Moreover, restaking commoditizes consensus—letting users dynamically purchase security based on need. While convenient for buyers, it removes Ethereum’s leverage over L2s. No mandatory payments, no forced alignment.
As restaking and its derivatives attract massive capital, L2 development stalls. Ecosystem energy is wasted reinventing wheels—even square ones. No one focuses on building rich applications or capturing real value; instead, they chase narratives for funding. This is a misstep. Of course, from EigenLayer’s view, this is genius—cleverly monetizing the commons!
Another growing concern: Ethereum’s key figures are becoming aristocrats. Notice the lack of energetic leaders like those in Solana, AVAX, or even the old Luna ecosystem. Yes, they often fueled FOMO, but they boosted community cohesion and startup morale. I don’t agree with Ryan’s historical view, but I acknowledge that progress often hinges on individual brilliance. Yet in Ethereum, beyond Vitalik, few influential voices emerge—partly due to the founding team’s split, but also due to stagnant social mobility. Early participants monopolize most ecosystem gains. Imagine closing a $20B+ fundraiser (31,000 BTC)—you’d be set for life. Add Ethereum’s broader wealth creation, and it’s clear why early insiders adopt conservative strategies. Growth is riskier than preservation. Why push innovation when you can simply maintain AAVE’s position and lend your ETH for steady yield?
This state of affairs ties back to Vitalik’s leadership style. He excels as a spiritual leader—offering visionary, philosophical guidance.
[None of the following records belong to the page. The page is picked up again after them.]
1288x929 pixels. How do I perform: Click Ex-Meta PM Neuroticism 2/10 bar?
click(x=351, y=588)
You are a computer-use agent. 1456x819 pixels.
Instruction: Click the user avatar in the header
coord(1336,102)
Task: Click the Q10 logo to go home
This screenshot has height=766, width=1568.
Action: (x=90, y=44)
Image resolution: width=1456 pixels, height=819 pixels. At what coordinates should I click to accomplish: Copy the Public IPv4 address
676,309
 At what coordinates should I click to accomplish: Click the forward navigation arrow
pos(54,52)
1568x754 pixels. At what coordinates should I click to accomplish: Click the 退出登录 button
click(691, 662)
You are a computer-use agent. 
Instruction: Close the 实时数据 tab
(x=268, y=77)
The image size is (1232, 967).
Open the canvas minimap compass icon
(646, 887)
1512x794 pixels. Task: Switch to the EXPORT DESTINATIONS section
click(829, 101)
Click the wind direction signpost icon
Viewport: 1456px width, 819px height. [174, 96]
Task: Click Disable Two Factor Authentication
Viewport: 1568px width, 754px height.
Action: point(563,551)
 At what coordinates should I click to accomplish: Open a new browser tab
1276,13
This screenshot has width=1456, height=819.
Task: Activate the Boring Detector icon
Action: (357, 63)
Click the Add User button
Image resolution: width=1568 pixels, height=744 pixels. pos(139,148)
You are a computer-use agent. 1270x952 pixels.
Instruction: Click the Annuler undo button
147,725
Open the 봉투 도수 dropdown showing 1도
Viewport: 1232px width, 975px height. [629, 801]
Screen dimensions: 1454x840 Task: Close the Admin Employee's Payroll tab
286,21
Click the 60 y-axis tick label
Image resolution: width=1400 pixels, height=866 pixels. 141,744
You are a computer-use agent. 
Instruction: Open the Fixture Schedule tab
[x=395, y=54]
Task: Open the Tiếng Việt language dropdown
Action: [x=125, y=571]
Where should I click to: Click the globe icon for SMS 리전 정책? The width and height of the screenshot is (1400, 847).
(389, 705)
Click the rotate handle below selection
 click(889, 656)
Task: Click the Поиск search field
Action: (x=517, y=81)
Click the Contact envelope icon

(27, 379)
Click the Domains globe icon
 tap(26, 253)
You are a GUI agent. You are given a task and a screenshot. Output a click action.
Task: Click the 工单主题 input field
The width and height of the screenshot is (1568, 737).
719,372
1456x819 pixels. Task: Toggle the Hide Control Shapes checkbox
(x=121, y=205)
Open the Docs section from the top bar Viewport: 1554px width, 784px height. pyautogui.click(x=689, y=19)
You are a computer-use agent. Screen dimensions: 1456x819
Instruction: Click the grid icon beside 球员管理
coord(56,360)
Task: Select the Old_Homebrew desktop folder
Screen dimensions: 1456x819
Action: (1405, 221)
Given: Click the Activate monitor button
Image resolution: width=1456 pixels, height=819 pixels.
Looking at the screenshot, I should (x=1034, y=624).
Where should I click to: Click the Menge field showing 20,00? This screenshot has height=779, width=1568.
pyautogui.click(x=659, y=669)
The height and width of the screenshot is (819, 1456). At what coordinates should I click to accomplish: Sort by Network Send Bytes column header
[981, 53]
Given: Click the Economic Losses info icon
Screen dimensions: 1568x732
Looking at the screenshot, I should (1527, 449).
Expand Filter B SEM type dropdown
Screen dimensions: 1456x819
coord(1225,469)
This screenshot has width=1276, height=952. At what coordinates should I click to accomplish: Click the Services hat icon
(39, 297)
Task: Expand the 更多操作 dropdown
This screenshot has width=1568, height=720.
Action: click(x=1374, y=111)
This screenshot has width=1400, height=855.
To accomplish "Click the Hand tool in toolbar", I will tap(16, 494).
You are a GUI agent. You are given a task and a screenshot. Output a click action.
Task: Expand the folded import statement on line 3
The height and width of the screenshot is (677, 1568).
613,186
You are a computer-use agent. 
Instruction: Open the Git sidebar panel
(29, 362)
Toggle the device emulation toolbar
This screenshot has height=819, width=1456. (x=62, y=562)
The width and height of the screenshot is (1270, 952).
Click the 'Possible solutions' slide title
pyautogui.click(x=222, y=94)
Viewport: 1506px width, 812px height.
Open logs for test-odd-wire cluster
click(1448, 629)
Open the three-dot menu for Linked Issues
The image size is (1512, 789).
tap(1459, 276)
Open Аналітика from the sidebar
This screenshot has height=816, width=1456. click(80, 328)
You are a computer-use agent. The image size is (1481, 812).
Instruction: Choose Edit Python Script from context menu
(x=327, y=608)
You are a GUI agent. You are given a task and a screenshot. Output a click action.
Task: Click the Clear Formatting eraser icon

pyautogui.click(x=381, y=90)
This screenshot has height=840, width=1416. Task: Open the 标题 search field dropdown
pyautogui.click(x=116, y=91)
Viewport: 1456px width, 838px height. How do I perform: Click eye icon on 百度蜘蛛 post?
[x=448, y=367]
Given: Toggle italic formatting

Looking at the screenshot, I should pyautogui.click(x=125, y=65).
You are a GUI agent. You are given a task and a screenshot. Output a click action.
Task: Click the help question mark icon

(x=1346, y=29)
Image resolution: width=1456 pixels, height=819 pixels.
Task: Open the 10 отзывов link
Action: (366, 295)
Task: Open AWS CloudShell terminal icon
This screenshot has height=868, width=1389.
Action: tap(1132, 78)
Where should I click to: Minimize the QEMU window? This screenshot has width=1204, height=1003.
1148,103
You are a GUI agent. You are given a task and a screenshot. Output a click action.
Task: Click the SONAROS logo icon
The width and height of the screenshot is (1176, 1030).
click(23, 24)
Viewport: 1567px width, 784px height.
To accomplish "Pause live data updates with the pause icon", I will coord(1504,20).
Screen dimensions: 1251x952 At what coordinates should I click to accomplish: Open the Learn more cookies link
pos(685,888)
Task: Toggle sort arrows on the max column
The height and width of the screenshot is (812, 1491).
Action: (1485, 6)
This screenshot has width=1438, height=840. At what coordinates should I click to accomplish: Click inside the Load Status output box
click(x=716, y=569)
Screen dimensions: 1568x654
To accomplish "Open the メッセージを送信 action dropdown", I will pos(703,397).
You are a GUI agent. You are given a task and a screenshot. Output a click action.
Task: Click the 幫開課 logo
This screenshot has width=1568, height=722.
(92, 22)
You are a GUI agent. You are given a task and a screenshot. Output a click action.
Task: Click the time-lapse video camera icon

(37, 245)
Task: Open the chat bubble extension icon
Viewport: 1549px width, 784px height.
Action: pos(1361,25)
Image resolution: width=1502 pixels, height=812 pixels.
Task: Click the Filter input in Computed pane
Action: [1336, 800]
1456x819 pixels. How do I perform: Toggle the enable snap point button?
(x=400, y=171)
But as a manager, he seems disinterested. Hence Ethereum’s slow development pace. A joke: when Ethereum started designing sharding, domestic blockchains had already finished theirs. While decentralization and non-profit ideals play a role, Vitalik bears responsibility to actively address this bottleneck.
Still, I remain confident in Ethereum’s future. I believe in the altruistic, revolutionary vision behind it—the very reason I entered this industry, shaped my understanding, and formed my values. Even amid setbacks, as someone past youth, striving for ideals beyond money doesn’t seem so bad after all.